Credit cards are being used by 43 percent of Brazil’s population, up from 31 percent in 2007, the central bank said today in a report posted on its website. Brazilians holding a bank checking account rose to 51 percent of the population last year, from 39 percent in 2007, the report showed.
Economists covering the Brazilian economy raised their inflation forecasts while reducing their estimate for interest-rate increases after the central bank signaled it may adopt measures to curb credit growth other than raising borrowing costs.
Economists lifted their 2011 CPI forecast to 6 percent, from 5.88 percent a week earlier, according to a March 25 central bank survey of about 100 economists published today.
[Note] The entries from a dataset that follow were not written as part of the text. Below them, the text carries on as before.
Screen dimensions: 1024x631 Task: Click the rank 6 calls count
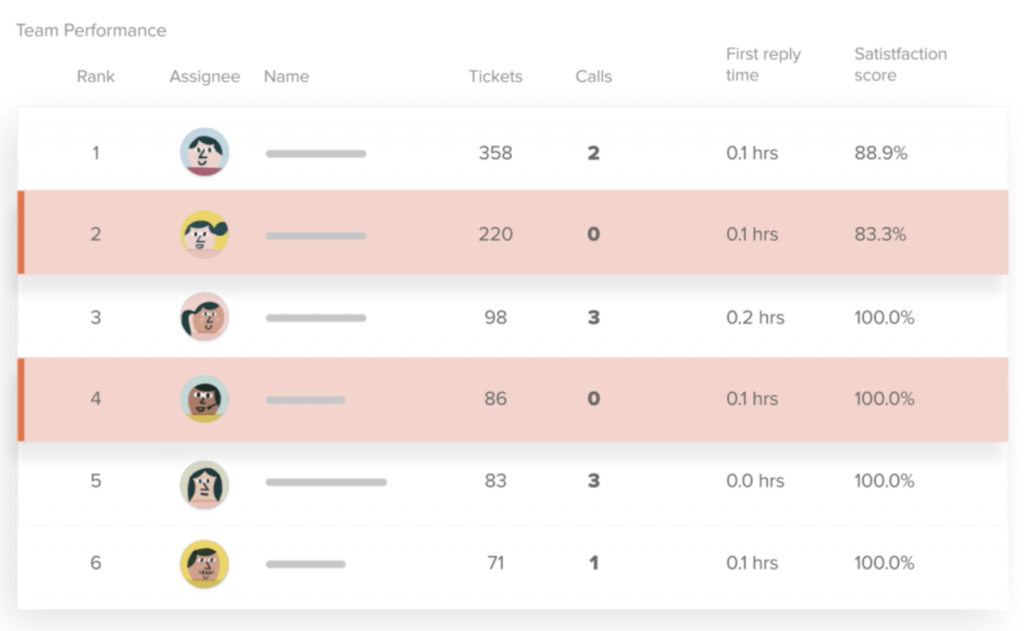click(x=594, y=562)
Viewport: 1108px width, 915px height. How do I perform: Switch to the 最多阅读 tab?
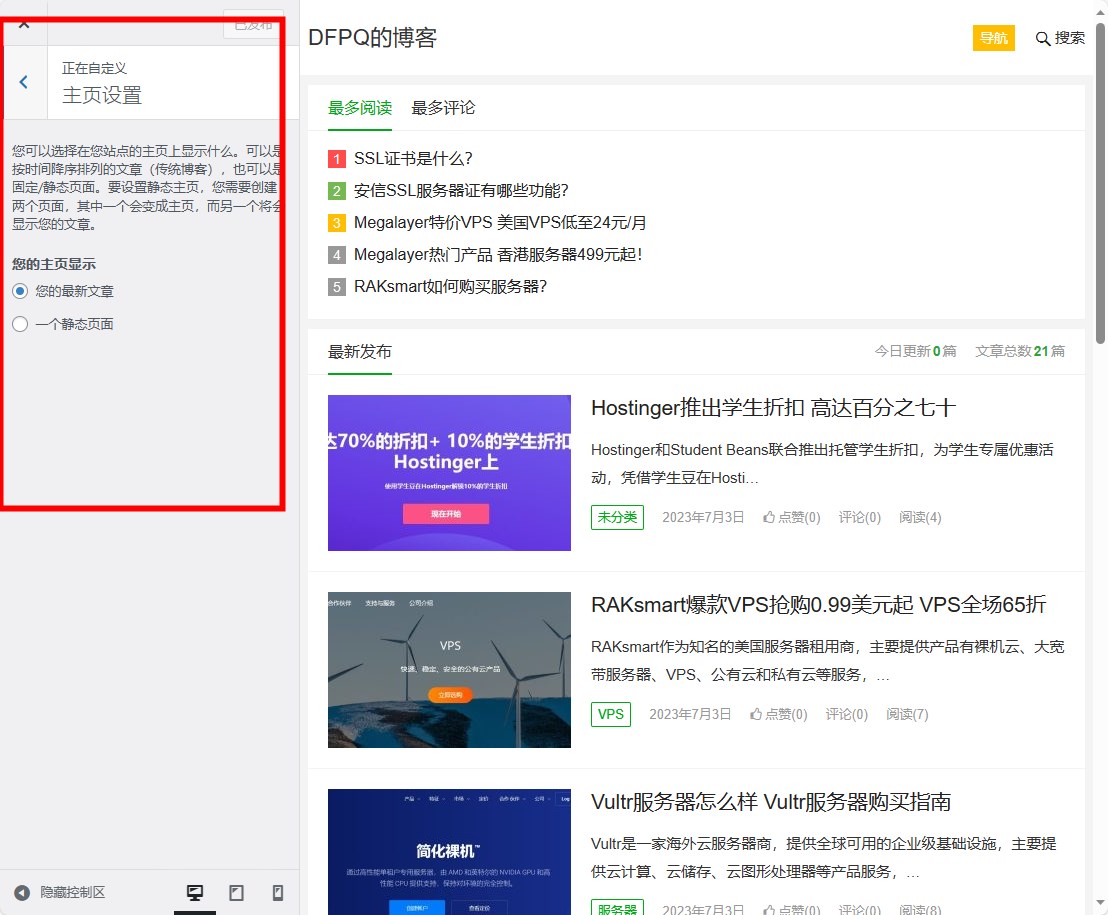coord(360,108)
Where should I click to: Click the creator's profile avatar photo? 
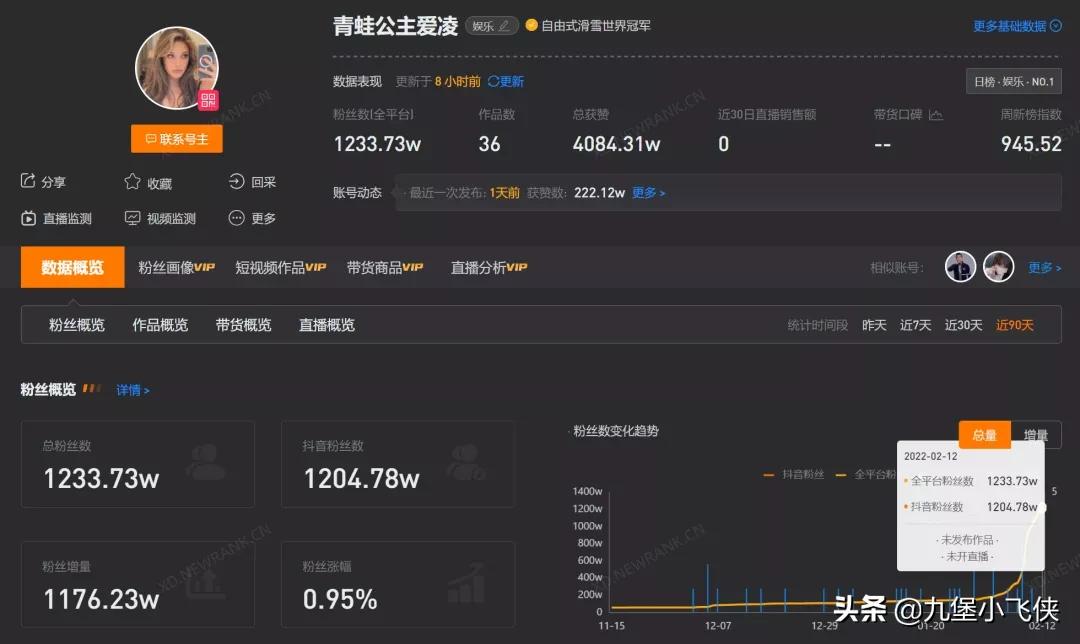(176, 67)
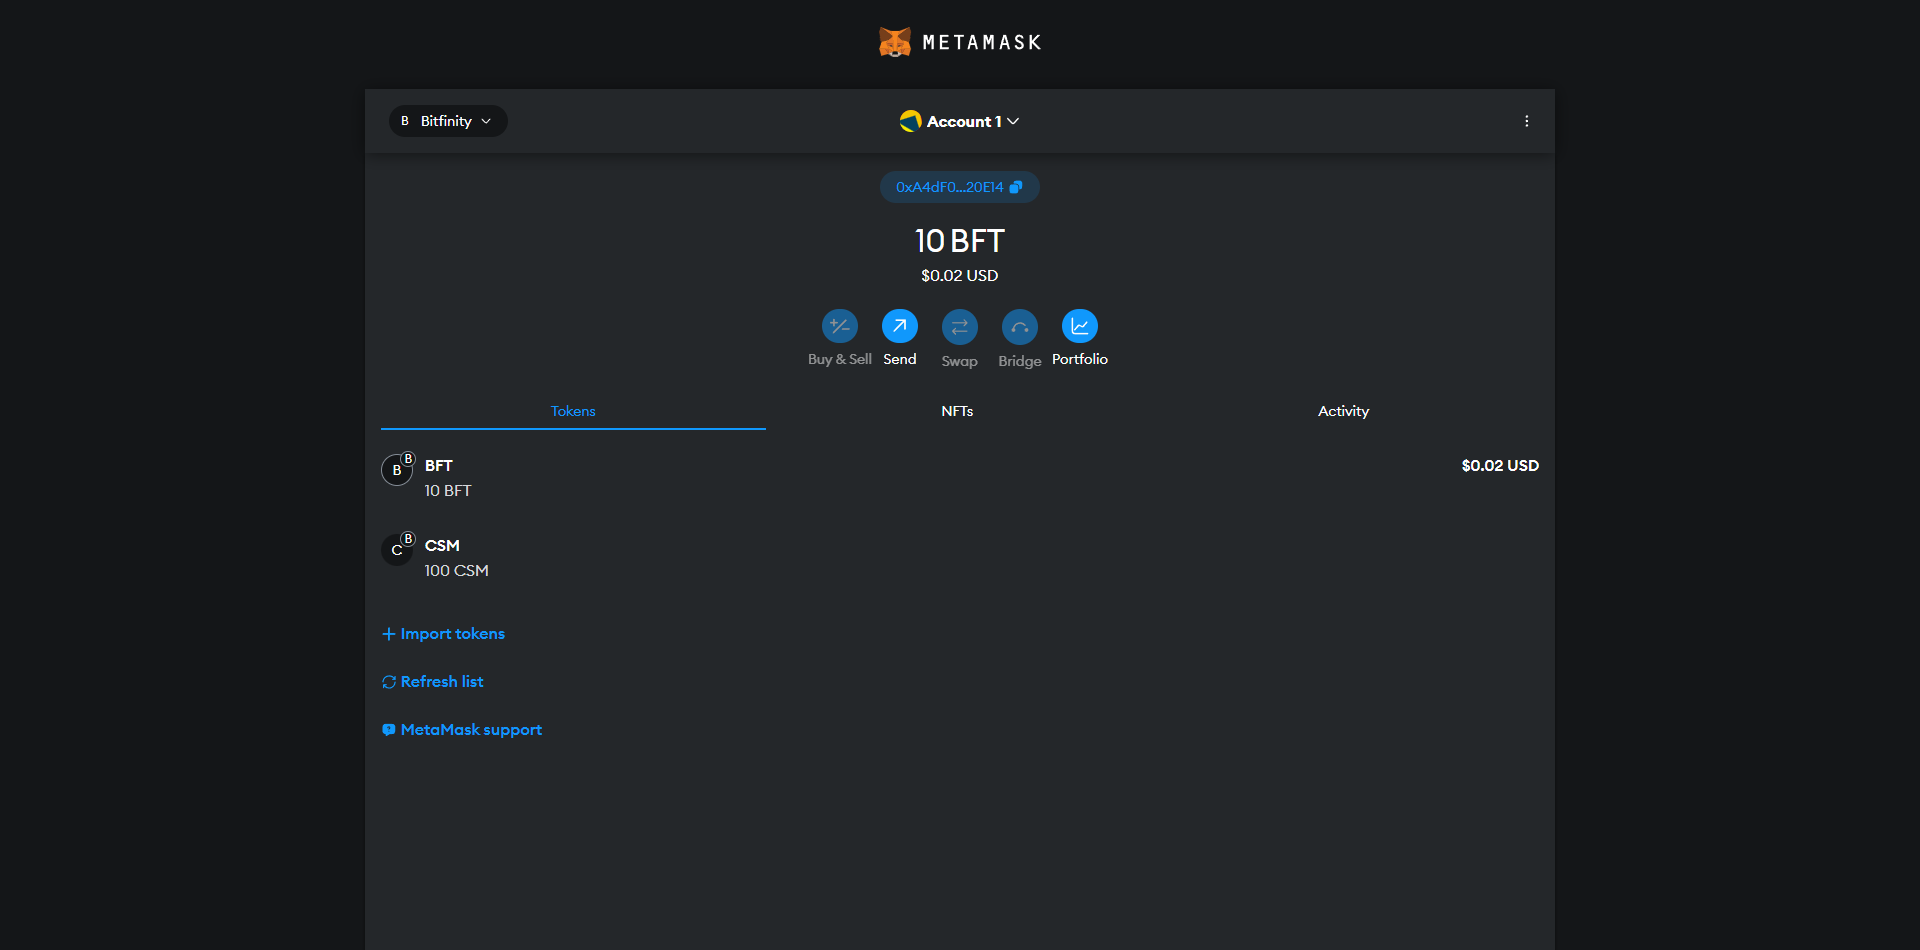Open Portfolio chart icon
The width and height of the screenshot is (1920, 950).
[1079, 326]
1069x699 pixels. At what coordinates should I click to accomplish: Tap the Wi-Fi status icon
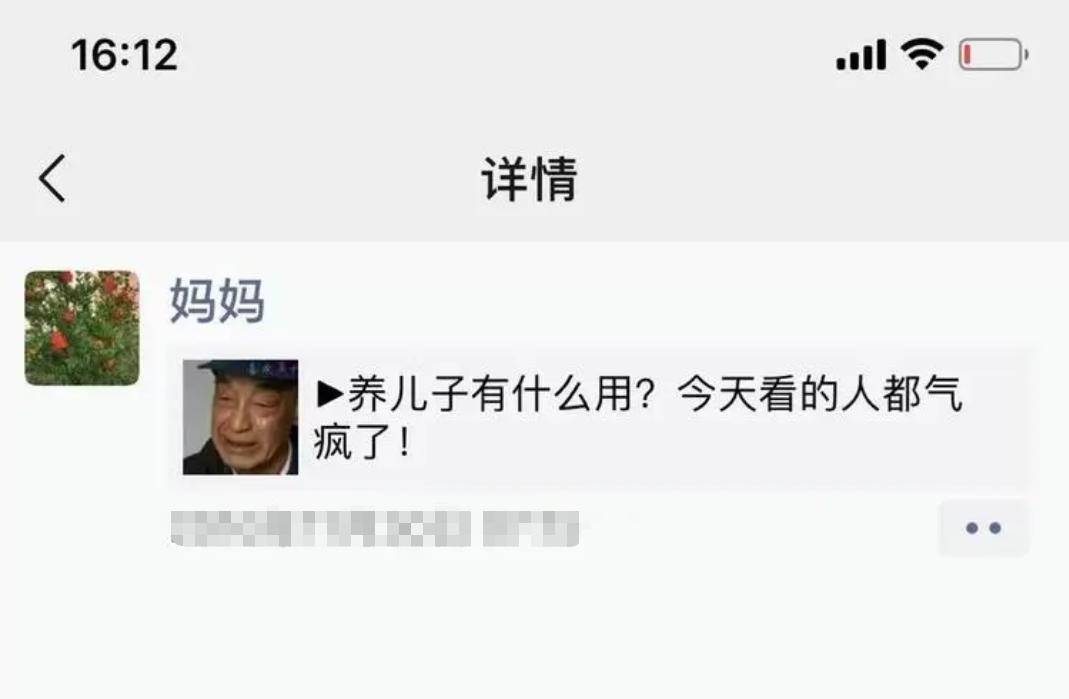[922, 55]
Economists cut their forecast for the benchmark overnight interest rate to 12.25 percent at year-end from 12.5 percent.
Policy makers in Latin America’s biggest economy may adopt new measures to curb consumer credit growth in a bid to cool heated domestic demand, central bank President Alexandre Tombini told lawmakers March 22. Inflation forecasts may “worsen” in the short term as analysts absorb the residual impact from a rally in commodity prices, Tombini said March 25.